Everyone tends to think he is aware of himself, but without conscious reflection and an attempt to see oneself from an external perspective, it is easy enough to be blind to the reality of one’s actions. When we fail to be reasonably self-aware, we fail those around us and ourselves.
Examples of people lacking self-awareness are myriad, from the simple to the grave, from the student in lecture who continues to ask questions despite the growing anger of the professor and the class to the president of the United States who extols peace yet by his actions makes war.
Someone who can’t or won’t acknowledge his own reality loses the trust of those around him. Bonds of relationship are weakened as interactions take on a sense of fantasy. Multiple people experience the same conversation or actions, yet one of them sees it completely differently from everyone else.

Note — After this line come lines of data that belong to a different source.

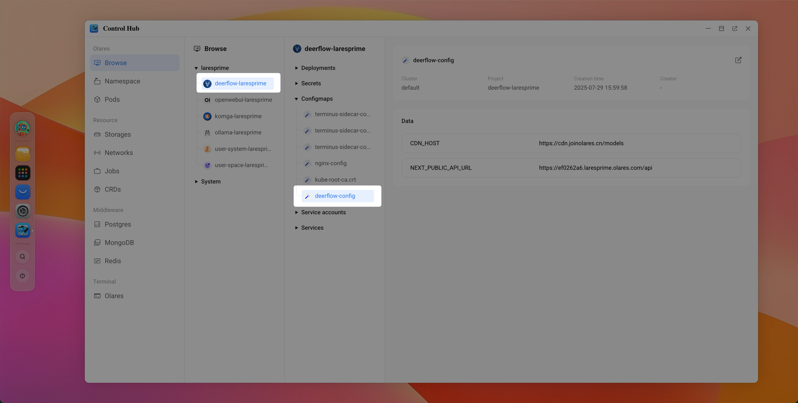This screenshot has height=403, width=798.
Task: Select the ollama-laresprime namespace
Action: (238, 132)
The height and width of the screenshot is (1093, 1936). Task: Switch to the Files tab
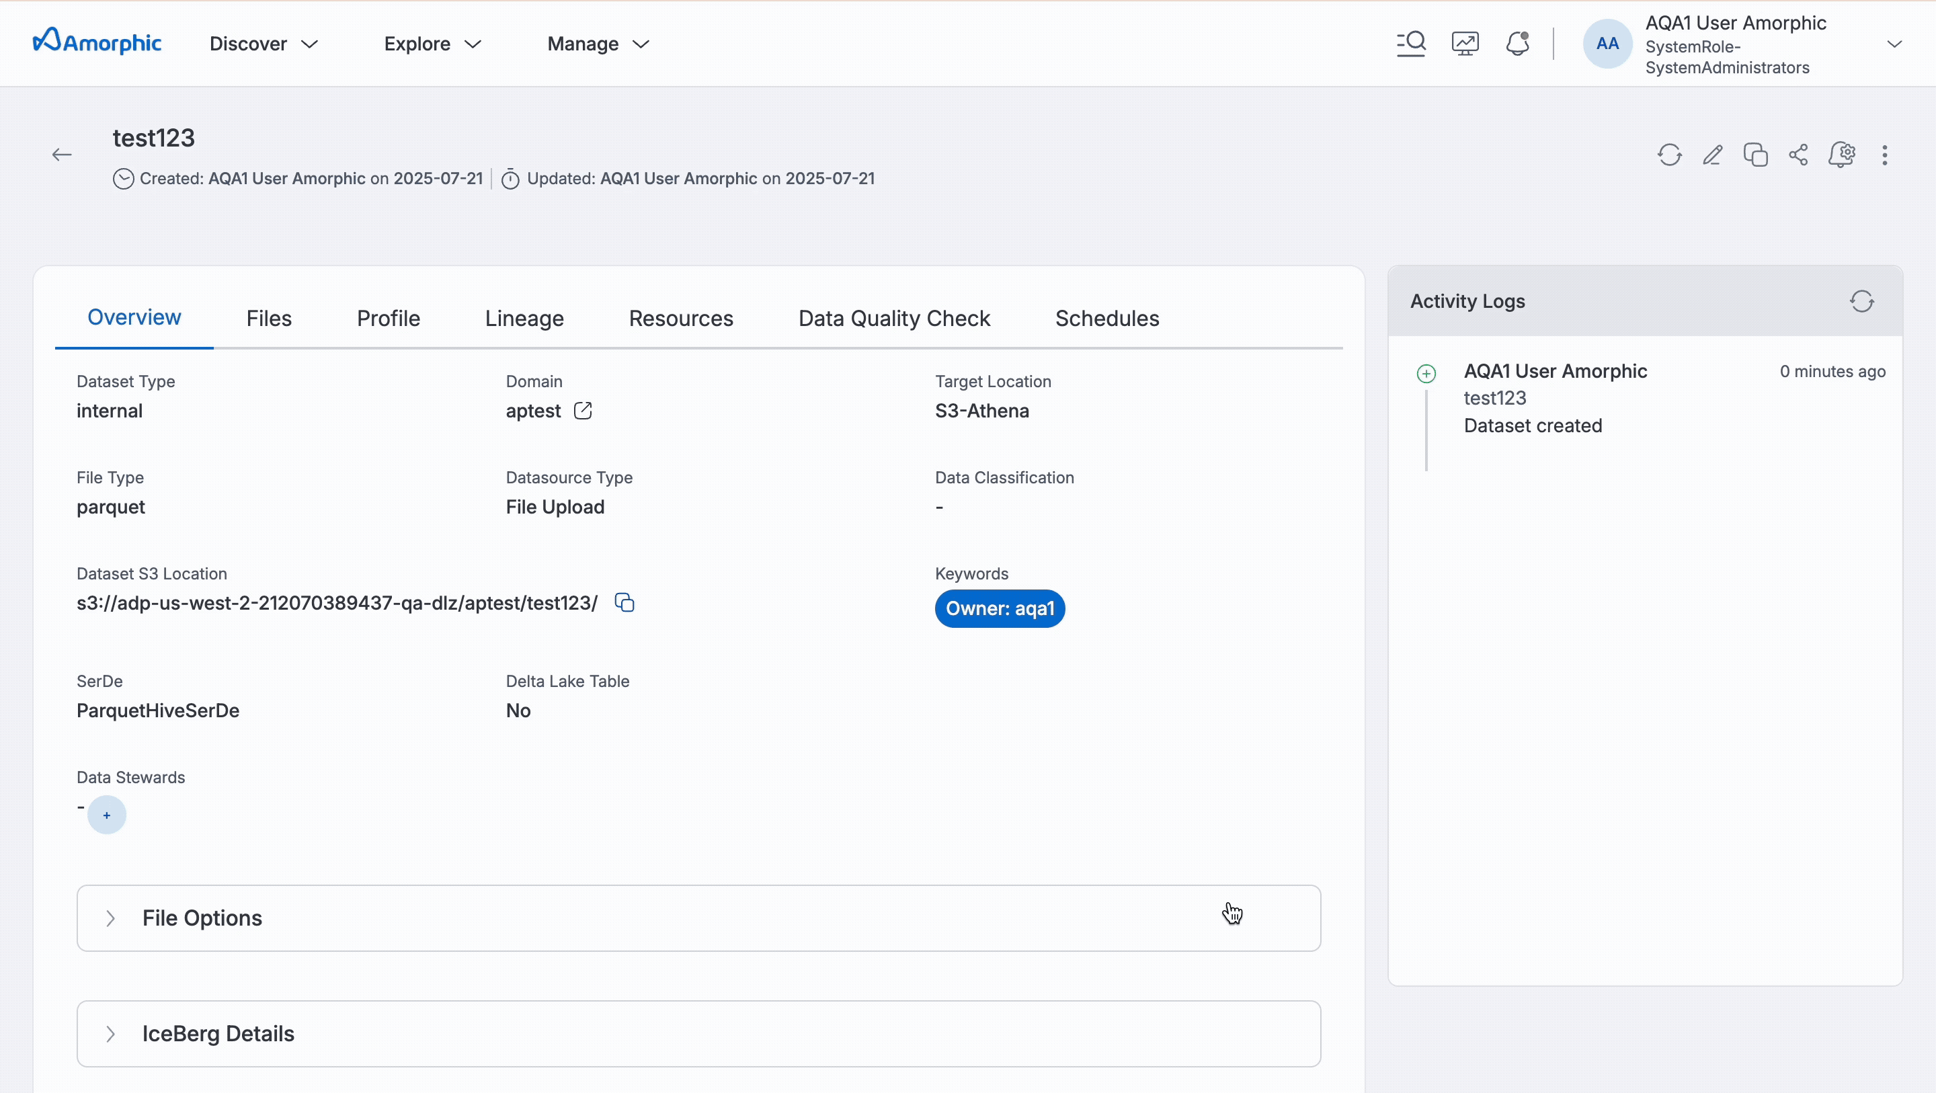(268, 319)
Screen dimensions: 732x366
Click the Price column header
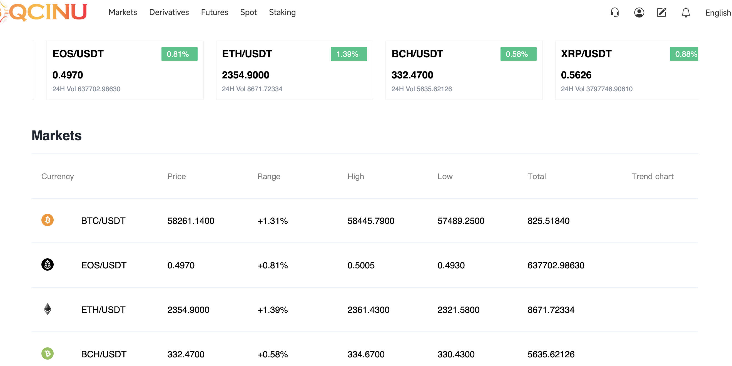176,176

Sometimes this is just a matter of an intended compliment seen as a slight. Other times, though, our imagined motivations cloud our understanding of the effects of our actions. Motivated by ego, we think we are working for joint benefit.
In the university community, one goal is the pursuit of knowledge and understanding of the world, but in the modern, global environment in which we study, the connections we form with others are also important. Genius may be possible in a bubble of blindness, but interacting with others is not. Yale aspires to form an ideal mixture of people of different backgrounds, races, creeds and homelands for the very reason that our development is dependent on interactions with others. When we are blind to ourselves, the bonds of these interactions break.
The more significant problem of a lack of self-awareness is a loss of freedom to define one’s course in life. Self-awareness requires acknowledging all of the choices one makes, both explicit and implicit. It is through all of these choices that we progress through life and through them that we are defined.
As a simplistic example, imagine a student who has a paper due on Friday and spends each night during the week going out to concerts and parties and movies. On Thursday night, after the library is closed, his backpack is stolen with the book he needs to write the paper. The student is unable to complete the paper and blames the library and the thief. The student’s inability to complete his paper is the result of misfortune and theft by some other person, but his actions had an important role as well. It is easy, and perhaps comforting, to play the helpless victim, but to do so is to lie. If we do not carefully acknowledge our own reality, we are destined to view our world as one that we do not control.
True self-awareness engenders responsibility, and it is only with responsibility for our actions that we can be a part of a community or of a society. Beyond just allowing us to take part in society, self-awareness gives us a measure of control over our own future but gives us entire control over our own identity. While we cannot will our identity to be this or that, we define it through our actions. Hence, self-identification is not a fallacy, but it is achieved through action, not through mere thought or intention.
It is not always easy to acknowledge the identity that the sum of our actions defines, but acceptance into an interconnected community of individuals and the freedom of charting one’s own course demand it.